Transcriptional regulation of some of the flagellar genes described in Brucella at locus I. (A) Repression of flagellar expression in B. melitensis is linked by the repressor RpoE1 (and other unknown proteins) to ftcR. This master regulator allows FlaF to be expressed and inhibits the expression of fliC and fltB. (B) The expression of a unipolar flagellum in B. melitensis is linked to FtcR, a direct regulator of flagellar protein expression; this is partially activated by the regulator VjbR, which is involved in quorum sensing and the expression of the type-IV secretion system. (C) In Brucella abortus, when the ybeY gene (BAB2_1156), an endoribonuclease, is deleted, there is an overexpression of the FtcR and this results in an increase in flagellin.

Figure 3

p-value of conserved motifs related to flgJ gene of Brucella abortus 2308. Bioinformatics tool used: http://meme-suite.org (accessed on 15 November 2021).

Figure 4

Bacterial FliC amino-acid sequence analysis. (a) Multiple alignments of sequences of the FliC protein of Brucella abortus (Q2YJF1) against the FliC protein of Falsochrobactrum sp. HN4 (A0A316J970), Mesorhizobium sp. UASWS1009 (A0A1C2EA77) and Nitratireductor pacificus pht-3B (K2M4Y7) (b). There are 16 conserved motifs in relation to the fliC gene present in the abovementioned species.
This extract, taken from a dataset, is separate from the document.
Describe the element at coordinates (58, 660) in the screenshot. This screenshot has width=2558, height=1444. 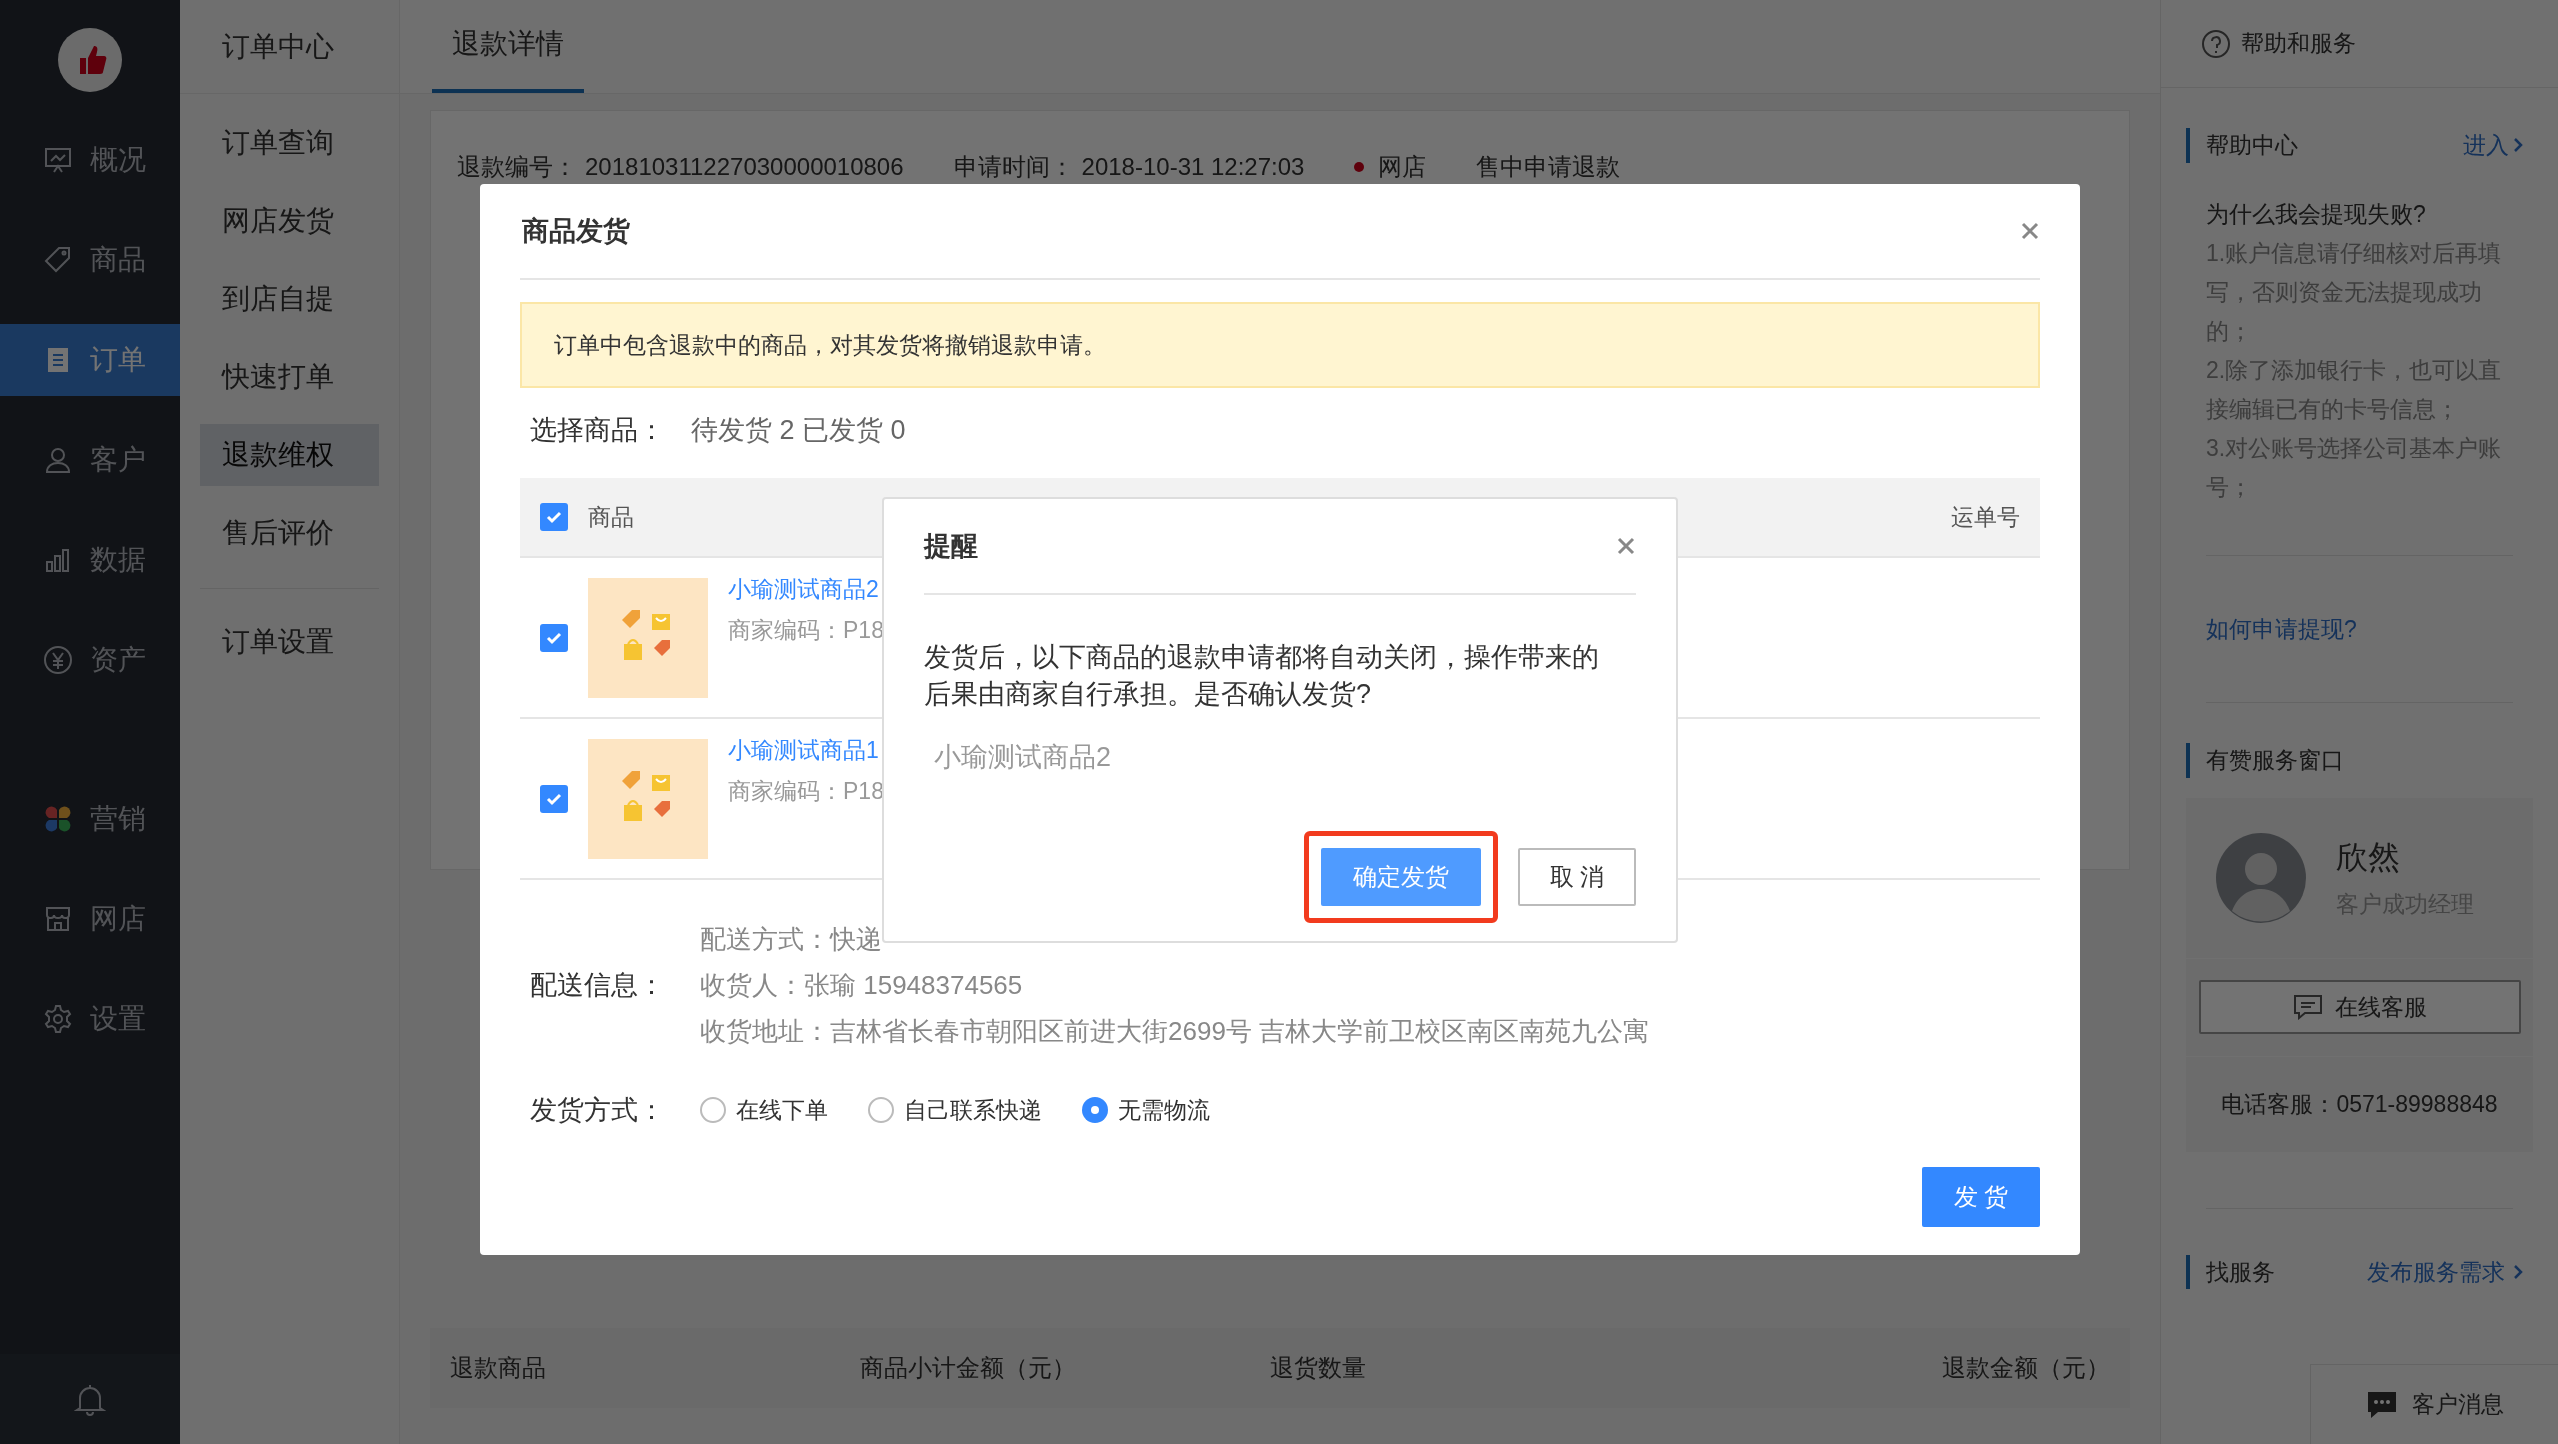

Bioinformatics tool used: http://meme-suite.org (accessed on 15 November 2021).

Figure 5

(A) In terms of its evolutionary origin, it is postulated that Brucella may have been a free-living bacterium. (B) Over time, and according to its evolution, it remained in contact with other microorganisms, such as soil bacteria and fungi, managing to acquire certain genes that, therefore, improved its metabolic resources. (C) Environmental changes helped give it the ability to adapt to new hosts, such as eukaryotic cells. In Brucella, certain virulence factors that are different from other bacteria, like its LPS, its type-four secretion system (T4SS) and the BvrR/BvrS system, enable Brucella to interact with the host cell surface and form an early Brucella-containing vacuole (BCV) for its subsequent interaction with the endoplasmic reticulum (ER), where bacteria multiply and reach their replicative niche. Likewise, the presence of flagellar genes and the active participation of flagellum proteins in different functions, such as the translocation of proteins to the outside and the formation of adhered biofilm-associated biomass gave Brucella the ability to be a successful organism in achieving its infectious chronicity and evading the immune response of the host organism.